Saved entries »
################
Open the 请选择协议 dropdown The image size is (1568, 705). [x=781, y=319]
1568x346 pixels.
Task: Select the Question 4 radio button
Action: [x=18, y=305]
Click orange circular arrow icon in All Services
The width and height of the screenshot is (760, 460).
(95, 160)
################
What the exercise asks » Transcribe all entries word for word.

Task result »
Open the 请选择协议 dropdown The image size is (1568, 705). [x=781, y=319]
1568x346 pixels.
Task: Select the Question 4 radio button
Action: [x=18, y=305]
Click orange circular arrow icon in All Services
The width and height of the screenshot is (760, 460).
(95, 160)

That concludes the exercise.